Experiences of professional storm chasers
A new book chronicles their wild and wooly pursuits.
Spring is almost here. Longer days, greener grass and blooming tulips are around the corner. So are tornados. If you live in Tornado Alley, you will as intuitively perk up your ears for sirens as you do for birds chirping. The ominous green, still sky and cumulus clouds that signal calamity are but a heartbeat away.
Storm chasers sing a different tune when they hear the pitter-pat of hail pelting their car. These enigmatic people gleefully drive headlong into the eye of the tornado instead of away from it.
We see them in movies and on television, yet their joy for the hunt remains unintelligible. Peter Bronski, along with Roger Hill, has written a fascinating book about Hill, a famous chaser, titled “Hunting Nature’s Fury” (Wilderness Press, $17.95), which helps explain the thrill seekers’ motivations.
When Hill was a young lad in Topeka, Kan., and experienced his first twister, he fell in love with the rush. He has never lost his enthusiasm or the accompanying adrenaline high when a twister is near.
The book’s chapters recount specific tornadoes that Hill, now based in Bennett, Colo., has pursued. In between storms, many of them in Oklahoma, he loses his day job and his wife. If T.S. Eliot measured his life by the teaspoonful, Hill measures his by close calls to horrific twisters.
Tornadoes touch ground 1,800 times a year in the Great Plains. In my adult lifetime in Oklahoma, I have been close to, but unharmed by, the fury of tornadoes twice in 40 years. Hill, at peak season, encounters 20 a week. Professionals claim that the frequency of tornadoes is increasing and credit technology or blame climate change.
Local storm chaser Charles Allison confirms what Hill feels.

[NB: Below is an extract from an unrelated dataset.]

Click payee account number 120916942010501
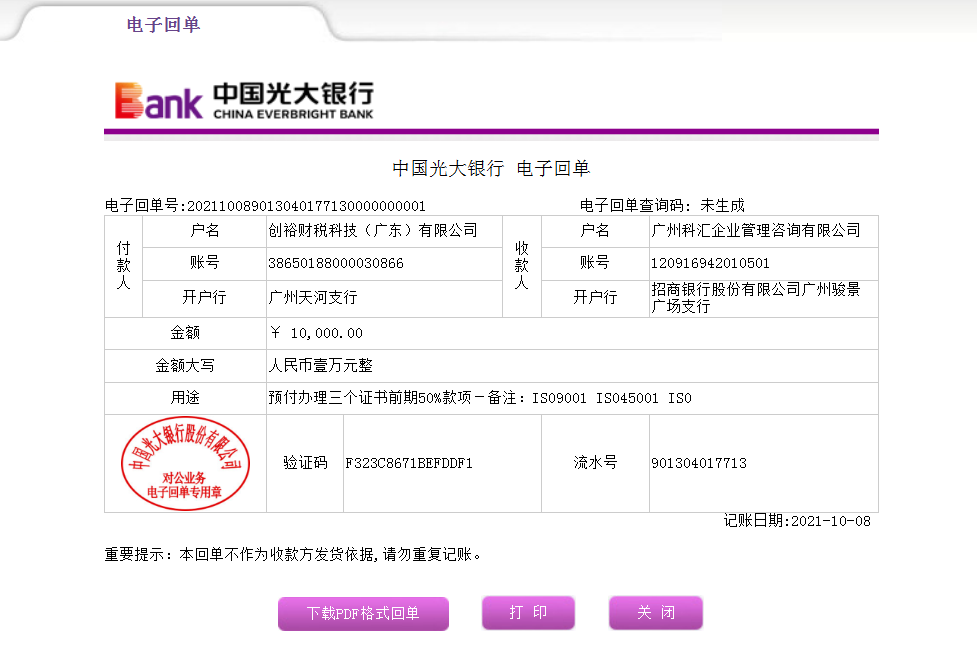 point(710,264)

“I was in my teens when my family moved to Tulsa in 1976 and I encountered my first tornado,” he says. “I was hooked.”
Allison’s passion has evolved into full-time chasing. He sells his videos to Tulsa’s KTUL-TV, The Weather Channel and major networks.
“I’m a photographer foremost,” he says. “I was the guy who first live-streamed video to the station.”

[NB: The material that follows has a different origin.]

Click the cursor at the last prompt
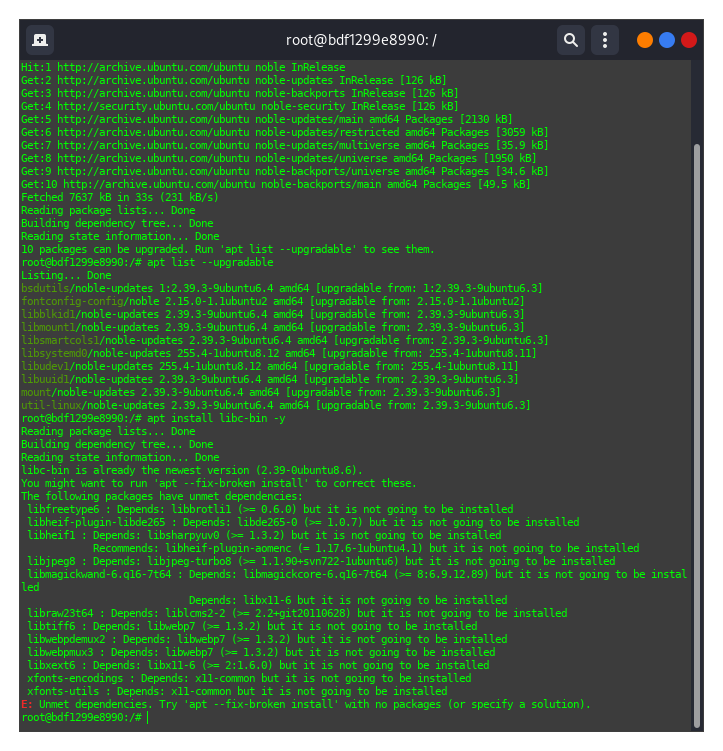The height and width of the screenshot is (751, 723). [x=147, y=717]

Besides photography, Hill supports his passion by guiding paying clients on tornado-chasing tours. Bronski writes of Hill and other storm chasers like Allison that they seem a selfish breed following only their passions, “but they are driven by an ethical responsibility to help those in need.”
“Hunting Nature’s Fury” is a compelling read for anyone who, like me, has even come close to Oklahoma’s wild side.